By Tim's Porteus

BARA Loch lies in a quiet corner of East Lothian, between Gifford and Garvald, and we set off at the weekend to discover it. It’s in such a beautiful part of our county that the journey there was an adventure in itself.

The loch is hidden, surrounded by a wood which embraces its secrets. I’d never visited it before, but I’d been told how magical this place is and that it has a story attached to it.

Finding an appropriate place to park was our first challenge. There is no direct access to the loch and no car park with signposts, so care is needed in finding a suitable place. A private farm road that takes you to the entrance gate is not an option, so initially I struggled to find a suitable place, but some kind advice from a friendly farmer helped us out.

It’s a perfect time of year for such an adventure. The woods are fully clothed and still echoing with birdsong. I like to explore new places initially without a map or guide. It adds to the adventure, as we had to decide which way to go and initially wondered if we’d taken the wrong route. But there is a circular walk around the loch, so once the path is discovered there isn’t a wrong way.

It is a beautiful and tranquil place, and as we wandered along the tree-lined loch I thought about the story of the man responsible for its creation.

That man was Harry Younger, of the well-known brewing family. His ancestor, William Younger, had been the man who had built up the famous brewing business which produced Younger’s Ale. A huge chunk of the Canongate in Edinburgh was taken over by their Holyrood brewery, including the site where the Scottish Parliament now sits.

When William Younger died in 1769, he was a hugely wealthy and successful businessman but also, it seems, exhausted and overworked. The empire he left was continued by the family but eventually in 1931, the Younger enterprise was merged with rivals McEwan’s, to form Scottish Brewers Ltd.

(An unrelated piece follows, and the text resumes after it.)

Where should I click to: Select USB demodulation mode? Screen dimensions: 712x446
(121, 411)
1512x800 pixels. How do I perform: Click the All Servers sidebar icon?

This merger, the reasons for which are another story, meant the Younger family branched out into other ventures. In the 1930s, Harry Younger, the then head of the family, bought the land at Baro and began transforming it into the haven of nature it now is.

Harry led an interesting and privileged life. He was an internationally known curler who regularly competed and won trophies. His intention was to create a new home amid the beauty of this area of East Lothian. He set about building a house, but also developed Bara Loch as it now exists and surrounded it with an embrace of trees.

But the dark clouds of the Second World War intervened in his plans to enjoy this paradise. He had attended Sandhurst in his earlier years and seen the last months of the First World War. He remained involved in the Territorial Army and in January 1940 he was sent to France as commander of a mechanised unit.

It is recorded that he was killed in action on June 12 at St Valery-en-Caux. His unit, the Lothian and Border Horse, had been part of the brave and ferocious defence of the Dunkirk beaches. Anyone with knowledge of this action will understand the hell and desperation of that defence, and the supreme courage and sacrifice of the defenders.

Harry died on the day these brave defenders had to finally surrender, after over 300,000 had been evacuated from the beaches. How he died, what horrors he witnessed, we can only guess. He lies buried in the St Valery-en-Caux Franco-British Cemetery.

And so this is the story attached to this beautiful place. The man who began its creation never got the chance to enjoy it.

In our walk, we arrived at a stone seat overlooking the loch. It had a worn inscription on it. We could make out the words ‘in memory’ or ‘memorial’ and ‘Younger’, but the rest was too worn.

But I knew this must be a memorial to Harry Younger, which was later confirmed when I found a wonderful blog called Walking East Lothian in which the author explained he had traced the inscription to reveal Harry’s name and the date 1939, the year of the loch’s creation.

I sat on the seat and watched my kids play in the wood. The trees on the north side arch over the waterline to catch the sunlight, creating a canopy which dips into the loch. The serene tranquillity and beauty of the place is no doubt what Harry intended.

But that in a sense is part of the magic of this place. As the pioneer Nelson Henderson once said to his son: “The true meaning of life is to plant trees under whose shade you do not expect to sit.”

It was these words I was reflecting on as I watched my children play. Harry was of course wealthy but we can all plant trees, either real ones or metaphorical ones, as a legacy for others.

The recent death of a fellow storyteller and all-round wonderful woman, Ros Parkyn, was also on my mind. I had spoken about this place to her and of my intention to visit it. She loved nature too and would have gladly come along with me. But I sadly left it too late.

Ros encapsulated all that was good and compassionate about humanity and she also planted many trees, some in the ground for she was a nature lover, but even more were planted in the hearts of those who knew her. They all now will grown as part of her wonderful legacy.

As we left the wood, butterflies and blue dragonflies accompanied me, along with thoughts of my friend Ros and a man I didn’t know but whose trees shaded us.

I will return in autumn to see the colours and pay quiet homage to those who leave this world having made a positive difference.